(Stored items)

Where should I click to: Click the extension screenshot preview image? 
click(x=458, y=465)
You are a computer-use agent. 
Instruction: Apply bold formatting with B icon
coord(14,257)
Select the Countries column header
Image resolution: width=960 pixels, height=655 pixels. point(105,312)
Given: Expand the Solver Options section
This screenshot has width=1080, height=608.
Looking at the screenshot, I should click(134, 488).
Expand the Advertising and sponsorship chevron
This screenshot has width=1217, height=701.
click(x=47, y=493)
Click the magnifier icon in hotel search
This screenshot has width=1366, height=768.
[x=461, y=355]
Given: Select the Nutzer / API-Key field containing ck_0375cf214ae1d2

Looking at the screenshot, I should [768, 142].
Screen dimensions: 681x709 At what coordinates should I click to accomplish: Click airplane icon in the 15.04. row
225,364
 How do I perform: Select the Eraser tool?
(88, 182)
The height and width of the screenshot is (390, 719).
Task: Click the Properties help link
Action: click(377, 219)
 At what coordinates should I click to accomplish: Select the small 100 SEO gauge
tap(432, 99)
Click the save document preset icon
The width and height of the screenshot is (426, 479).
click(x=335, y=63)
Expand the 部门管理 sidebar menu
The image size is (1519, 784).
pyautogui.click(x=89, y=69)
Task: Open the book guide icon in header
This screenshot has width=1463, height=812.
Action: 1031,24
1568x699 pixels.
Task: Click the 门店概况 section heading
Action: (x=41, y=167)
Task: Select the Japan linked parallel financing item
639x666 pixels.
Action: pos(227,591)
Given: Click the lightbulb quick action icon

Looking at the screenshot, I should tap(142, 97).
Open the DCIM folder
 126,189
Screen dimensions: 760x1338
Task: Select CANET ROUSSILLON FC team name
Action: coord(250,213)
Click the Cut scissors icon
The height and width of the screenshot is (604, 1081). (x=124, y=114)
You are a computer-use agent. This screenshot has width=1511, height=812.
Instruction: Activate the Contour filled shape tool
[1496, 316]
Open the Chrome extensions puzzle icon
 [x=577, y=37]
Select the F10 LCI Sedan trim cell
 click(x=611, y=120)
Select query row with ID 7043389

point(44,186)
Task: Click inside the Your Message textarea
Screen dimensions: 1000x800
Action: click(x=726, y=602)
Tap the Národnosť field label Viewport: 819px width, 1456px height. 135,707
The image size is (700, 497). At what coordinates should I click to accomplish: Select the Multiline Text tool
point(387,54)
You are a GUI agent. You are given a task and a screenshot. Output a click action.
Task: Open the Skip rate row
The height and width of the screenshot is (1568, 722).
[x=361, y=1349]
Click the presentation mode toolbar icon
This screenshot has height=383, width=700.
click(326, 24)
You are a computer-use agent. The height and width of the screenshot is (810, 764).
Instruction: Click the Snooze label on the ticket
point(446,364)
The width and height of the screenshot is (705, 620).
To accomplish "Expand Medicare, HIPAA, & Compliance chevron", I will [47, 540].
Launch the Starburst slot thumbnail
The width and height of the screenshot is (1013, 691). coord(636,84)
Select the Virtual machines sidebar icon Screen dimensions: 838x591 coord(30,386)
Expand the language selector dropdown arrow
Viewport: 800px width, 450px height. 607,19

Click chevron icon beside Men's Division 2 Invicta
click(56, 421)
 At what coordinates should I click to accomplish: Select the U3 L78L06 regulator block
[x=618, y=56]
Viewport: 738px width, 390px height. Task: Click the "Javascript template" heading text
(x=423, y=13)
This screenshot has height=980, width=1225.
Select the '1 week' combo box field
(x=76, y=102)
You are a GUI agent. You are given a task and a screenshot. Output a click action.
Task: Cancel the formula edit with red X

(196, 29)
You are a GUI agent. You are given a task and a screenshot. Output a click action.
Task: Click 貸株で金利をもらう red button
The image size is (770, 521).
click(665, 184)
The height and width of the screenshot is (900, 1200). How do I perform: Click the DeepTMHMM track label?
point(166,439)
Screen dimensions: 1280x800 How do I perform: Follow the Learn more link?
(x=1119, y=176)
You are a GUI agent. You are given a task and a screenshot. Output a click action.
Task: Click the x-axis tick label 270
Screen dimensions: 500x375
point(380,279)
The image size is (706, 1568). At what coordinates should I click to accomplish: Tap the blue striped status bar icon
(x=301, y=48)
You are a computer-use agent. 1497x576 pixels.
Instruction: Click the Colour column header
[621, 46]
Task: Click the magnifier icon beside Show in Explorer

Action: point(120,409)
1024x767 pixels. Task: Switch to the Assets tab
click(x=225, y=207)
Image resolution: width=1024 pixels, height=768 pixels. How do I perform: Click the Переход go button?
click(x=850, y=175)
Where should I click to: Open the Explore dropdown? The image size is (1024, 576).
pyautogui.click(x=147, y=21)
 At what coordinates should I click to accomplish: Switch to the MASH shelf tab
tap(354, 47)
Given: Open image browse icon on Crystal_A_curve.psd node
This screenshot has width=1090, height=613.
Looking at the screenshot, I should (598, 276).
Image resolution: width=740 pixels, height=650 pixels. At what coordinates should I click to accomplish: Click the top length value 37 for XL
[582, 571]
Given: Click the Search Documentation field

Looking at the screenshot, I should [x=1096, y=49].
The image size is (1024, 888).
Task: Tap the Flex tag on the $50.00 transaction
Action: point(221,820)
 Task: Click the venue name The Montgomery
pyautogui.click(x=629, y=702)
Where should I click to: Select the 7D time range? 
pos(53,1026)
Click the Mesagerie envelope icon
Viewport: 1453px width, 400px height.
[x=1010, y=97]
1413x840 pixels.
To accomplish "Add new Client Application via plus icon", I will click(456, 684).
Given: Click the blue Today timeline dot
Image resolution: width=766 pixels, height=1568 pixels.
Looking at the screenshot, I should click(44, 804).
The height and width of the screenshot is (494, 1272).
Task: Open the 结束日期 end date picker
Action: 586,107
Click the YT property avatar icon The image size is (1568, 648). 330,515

## Your instructions
The expected output is an exact copy of all the records above.

## Answer section
Where should I click to: Click the extension screenshot preview image? 
click(x=458, y=465)
You are a computer-use agent. 
Instruction: Apply bold formatting with B icon
coord(14,257)
Select the Countries column header
Image resolution: width=960 pixels, height=655 pixels. point(105,312)
Given: Expand the Solver Options section
This screenshot has width=1080, height=608.
Looking at the screenshot, I should click(134, 488).
Expand the Advertising and sponsorship chevron
This screenshot has width=1217, height=701.
click(x=47, y=493)
Click the magnifier icon in hotel search
This screenshot has width=1366, height=768.
[x=461, y=355]
Given: Select the Nutzer / API-Key field containing ck_0375cf214ae1d2

Looking at the screenshot, I should [768, 142].
Screen dimensions: 681x709 At what coordinates should I click to accomplish: Click airplane icon in the 15.04. row
225,364
 How do I perform: Select the Eraser tool?
(88, 182)
The height and width of the screenshot is (390, 719).
Task: Click the Properties help link
Action: click(377, 219)
 At what coordinates should I click to accomplish: Select the small 100 SEO gauge
tap(432, 99)
Click the save document preset icon
The width and height of the screenshot is (426, 479).
click(x=335, y=63)
Expand the 部门管理 sidebar menu
The image size is (1519, 784).
pyautogui.click(x=89, y=69)
Task: Open the book guide icon in header
This screenshot has width=1463, height=812.
Action: 1031,24
1568x699 pixels.
Task: Click the 门店概况 section heading
Action: (x=41, y=167)
Task: Select the Japan linked parallel financing item
639x666 pixels.
Action: pos(227,591)
Given: Click the lightbulb quick action icon

Looking at the screenshot, I should tap(142, 97).
Open the DCIM folder
 126,189
Screen dimensions: 760x1338
Task: Select CANET ROUSSILLON FC team name
Action: coord(250,213)
Click the Cut scissors icon
The height and width of the screenshot is (604, 1081). (x=124, y=114)
You are a computer-use agent. This screenshot has width=1511, height=812.
Instruction: Activate the Contour filled shape tool
[1496, 316]
Open the Chrome extensions puzzle icon
 [x=577, y=37]
Select the F10 LCI Sedan trim cell
 click(x=611, y=120)
Select query row with ID 7043389

point(44,186)
Task: Click inside the Your Message textarea
Screen dimensions: 1000x800
Action: click(x=726, y=602)
Tap the Národnosť field label Viewport: 819px width, 1456px height. 135,707
The image size is (700, 497). At what coordinates should I click to accomplish: Select the Multiline Text tool
point(387,54)
You are a GUI agent. You are given a task and a screenshot. Output a click action.
Task: Open the Skip rate row
The height and width of the screenshot is (1568, 722).
[x=361, y=1349]
Click the presentation mode toolbar icon
This screenshot has height=383, width=700.
click(326, 24)
You are a computer-use agent. The height and width of the screenshot is (810, 764).
Instruction: Click the Snooze label on the ticket
point(446,364)
The width and height of the screenshot is (705, 620).
To accomplish "Expand Medicare, HIPAA, & Compliance chevron", I will [47, 540].
Launch the Starburst slot thumbnail
The width and height of the screenshot is (1013, 691). coord(636,84)
Select the Virtual machines sidebar icon Screen dimensions: 838x591 coord(30,386)
Expand the language selector dropdown arrow
Viewport: 800px width, 450px height. 607,19

Click chevron icon beside Men's Division 2 Invicta
click(56, 421)
 At what coordinates should I click to accomplish: Select the U3 L78L06 regulator block
[x=618, y=56]
Viewport: 738px width, 390px height. Task: Click the "Javascript template" heading text
(x=423, y=13)
This screenshot has height=980, width=1225.
Select the '1 week' combo box field
(x=76, y=102)
You are a GUI agent. You are given a task and a screenshot. Output a click action.
Task: Cancel the formula edit with red X

(196, 29)
You are a GUI agent. You are given a task and a screenshot. Output a click action.
Task: Click 貸株で金利をもらう red button
The image size is (770, 521).
click(665, 184)
The height and width of the screenshot is (900, 1200). How do I perform: Click the DeepTMHMM track label?
point(166,439)
Screen dimensions: 1280x800 How do I perform: Follow the Learn more link?
(x=1119, y=176)
You are a GUI agent. You are given a task and a screenshot. Output a click action.
Task: Click the x-axis tick label 270
Screen dimensions: 500x375
point(380,279)
The image size is (706, 1568). At what coordinates should I click to accomplish: Tap the blue striped status bar icon
(x=301, y=48)
You are a computer-use agent. 1497x576 pixels.
Instruction: Click the Colour column header
[621, 46]
Task: Click the magnifier icon beside Show in Explorer

Action: point(120,409)
1024x767 pixels. Task: Switch to the Assets tab
click(x=225, y=207)
Image resolution: width=1024 pixels, height=768 pixels. How do I perform: Click the Переход go button?
click(x=850, y=175)
Where should I click to: Open the Explore dropdown? The image size is (1024, 576).
pyautogui.click(x=147, y=21)
 At what coordinates should I click to accomplish: Switch to the MASH shelf tab
tap(354, 47)
Given: Open image browse icon on Crystal_A_curve.psd node
This screenshot has width=1090, height=613.
Looking at the screenshot, I should (598, 276).
Image resolution: width=740 pixels, height=650 pixels. At what coordinates should I click to accomplish: Click the top length value 37 for XL
[582, 571]
Given: Click the Search Documentation field

Looking at the screenshot, I should [x=1096, y=49].
The image size is (1024, 888).
Task: Tap the Flex tag on the $50.00 transaction
Action: point(221,820)
 Task: Click the venue name The Montgomery
pyautogui.click(x=629, y=702)
Where should I click to: Select the 7D time range? 
pos(53,1026)
Click the Mesagerie envelope icon
Viewport: 1453px width, 400px height.
[x=1010, y=97]
1413x840 pixels.
To accomplish "Add new Client Application via plus icon", I will click(456, 684).
Given: Click the blue Today timeline dot
Image resolution: width=766 pixels, height=1568 pixels.
Looking at the screenshot, I should click(44, 804).
The height and width of the screenshot is (494, 1272).
Task: Open the 结束日期 end date picker
Action: 586,107
Click the YT property avatar icon The image size is (1568, 648). 330,515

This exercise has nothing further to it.